AH BE ÇOCUK...
Televizyon ekranlarında ya da gazetelerde, büyük bir özgüvenle yalan söyleyen kişilere rastladığınızda, bunun sadece bir sahne performansı olduğunu sanabilirsiniz. Ancak çoğu zaman bu tür davranışların kökeni, bireyin karanlık geçmişine, içsel çatışmalarına ve yaşamış olduğu travmalara dayanır. Yalan söylemek, kişinin hayatındaki eksiklikleri doldurmak, başkalarını manipüle etmek veya kendi suçluluk ve utanç duygularını bastırmak için kullandığı bir araç haline gelir. Ama bu, karanlığa teslim olmaktan başka bir şey değildir.

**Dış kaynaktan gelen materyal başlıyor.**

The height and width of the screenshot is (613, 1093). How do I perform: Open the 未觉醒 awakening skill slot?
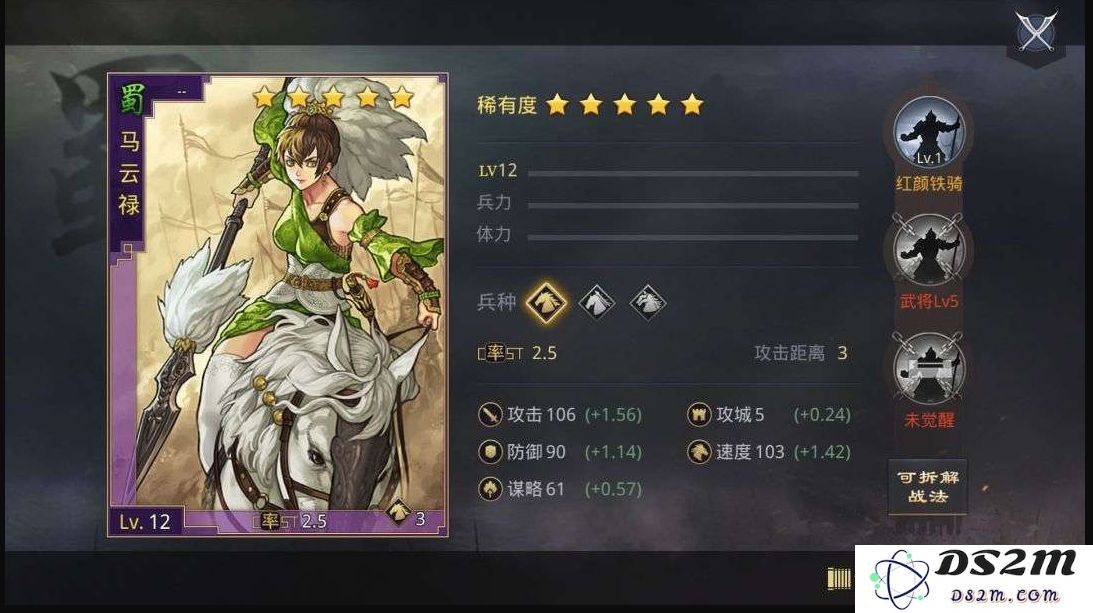click(928, 369)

Bir televizyon programında, yıllardır kendisini topluma "başarılı bir iş insanı" olarak tanıtan bir kişinin hikayesini ele alalım. Bu kişi, çocukluğunda yoksulluk ve dışlanmışlık yaşamış, sürekli olarak yetersizlik duygusuyla büyümüştür. Küçük bir çocukken, mahallesindeki diğer çocukların dalga geçmesinden kaçınmak için hayalî bir hikâye yaratmaya başlamış: "Babam büyük bir iş adamı, bizim çok paramız var." Bu hayalî hikaye, yıllar geçtikçe bir yaşam tarzına dönüşmüş. Bu kişi, gerçek kimliğini saklayarak yalanlarla kendine bir "başarı maskesi" takmış.
Ancak bir gün, canlı yayında söylediklerinin tutarsızlığı fark edilmiş. "Geçmişte şu kadar büyük projeler yönettim" dediği halde, gerçekler araştırıldığında bu projelerin hiç var olmadığı ortaya çıkmış. Peki bu kişinin bu kadar büyük bir yalanı sürdürmesinin sebebi neydi? Çocuklukta yaşadığı derin travmalar, içindeki değersizlik hissi ve toplumda kabul edilme arzusu. Bu kişi, kendi gerçeğiyle yüzleşmek yerine, kendini sahte bir dünyaya hapsetmeyi tercih etmişti..
Çocukluğunda yaşadığı tranvaların sonucunu...
Başka insanları karalıyor, iftiralar atıyor ve bir "hakikat savunucusu" gibi görünmeye çalışıyordu. Oysa ki, iç dünyasında kendi gerçeğini bile kabul edemiyor.
Bir kişinin yalanlarına inanması, kendi gerçekliğinden tamamen kopması anlamına gelir. Bu kopuş, bireyin psikolojik sağlığına ciddi zararlar verebilir. Televizyonda gazetelerde sürekli olarak başkalarını karalayan, iftira atan kişiler, aslında kendi yaralarını başkalarına yansıtmaktadır. Yalan söyleyen kişi, gerçekte içinde bulunduğu karanlığı daha da büyütür ve nihayetinde o karanlık tarafından yutulur.
Sonuç olarak, yalanlarla bir ömür geçirilebilir, ama gerçeklerle yüzleşmek ve onlara hizmet etmek, bireyin hem kendine hem de topluma yapabileceği en büyük iyiliktir. Kendi geçmişine ve hatalarına rağmen dürüst olmak, insanı karanlıktan kurtarıp aydınlığa taşır. Gerçek, bireyin hem kendini hem de başkalarını özgür bırakmasının tek yoludur.